As soon as you make your decision, be ready to sign a contract and make an initial payment. Some officiants require half of the fee ahead of time.
Step 5: Plan the ceremony.
The officiant ought to assist you plan a ceremony that is tailor-made for you and weave in components from both faiths and traditions. This consists of furnishing sample prayers, readings and poems for your assessment. Or you could desire to select a personal favorite that means something special to you and your fiancé. Consider asking a close friend or family member to participate in the ceremony by giving a reading or reciting a prayer.
Either may have children from a past relationship and may want to let them take part in the ceremony. The younger ones can present the rings, whilst the older kids can do a brief reading. If either or both parents of the bride and groom have already passed away, they may still be given honor by mentioning their name throughout the ceremony and asking siblings or relatives to represent them in lighting a unity candle.

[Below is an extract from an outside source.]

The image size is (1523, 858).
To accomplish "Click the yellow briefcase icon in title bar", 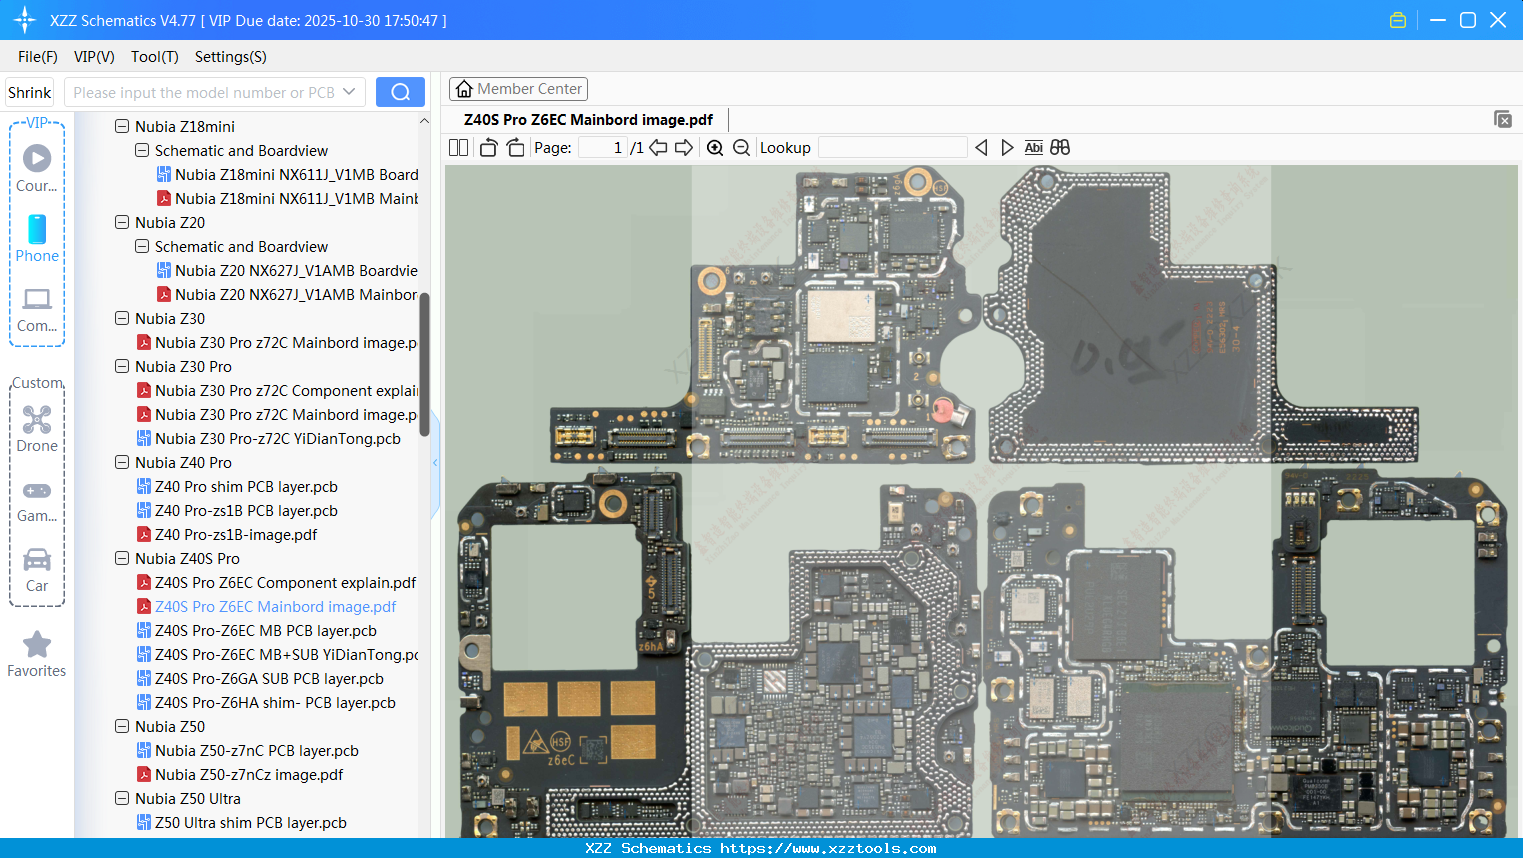I will click(1397, 19).
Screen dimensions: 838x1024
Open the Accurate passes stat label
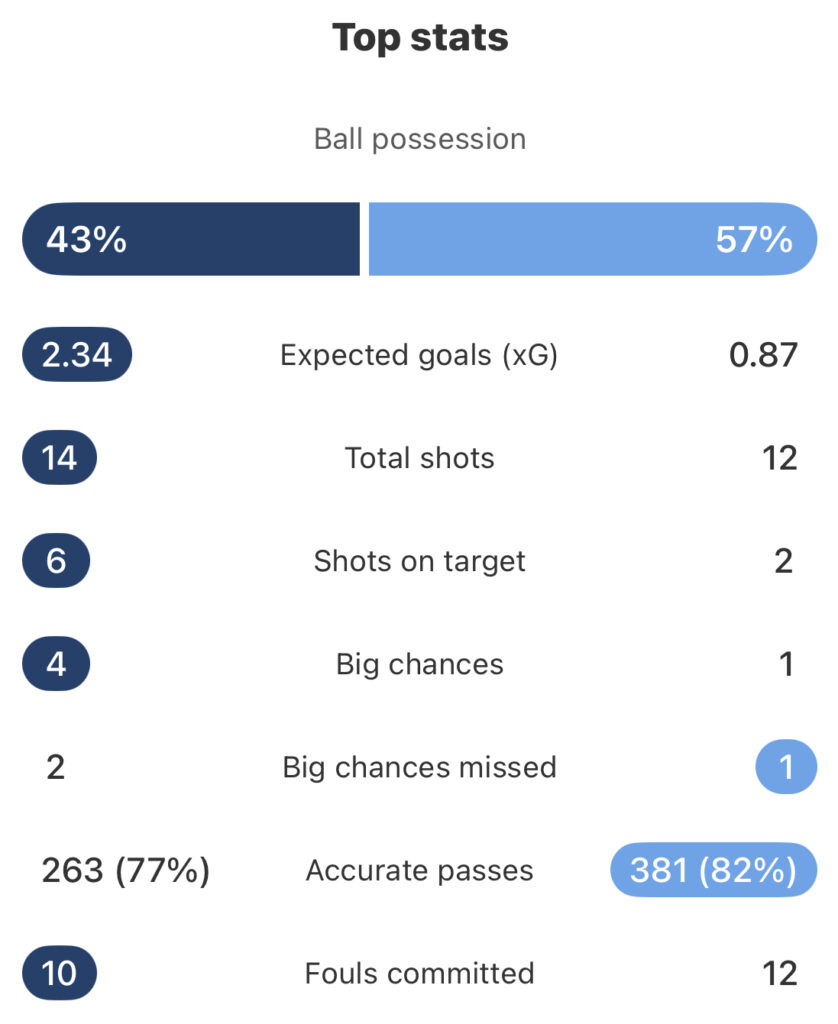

The officiant ought to send you a draft of the ceremony at least a few weeks prior to the wedding. Feel free to make changes. Normally, you can exchange via phone and e-mail to finalize the draft.
Step 6: Plan a rehearsal.
As with most events, doing rehearsals helps guarantee that the ceremony will run smoothly. It will also reduce the chances for last-minute glitches. After a comfortable rehearsal, you’ll be able to hear the words instead of just the blood rushing through your head during the ceremony. Verify any additional fees. Some officiants charge an additional $100 to $200 to attend a rehearsal. Bear in mind to invite the officiant and his or her partner to the rehearsal dinner. It is a good gesture that shows your appreciation.
Step 7: Loosen up and enjoy your special day.
Now you have completed all the important work to create the wedding that genuinely reflects you and your partner. Give yourself a break and enjoy every word that is spoken. This is your day – the start of a lovely life with your partner. Celebrate your love.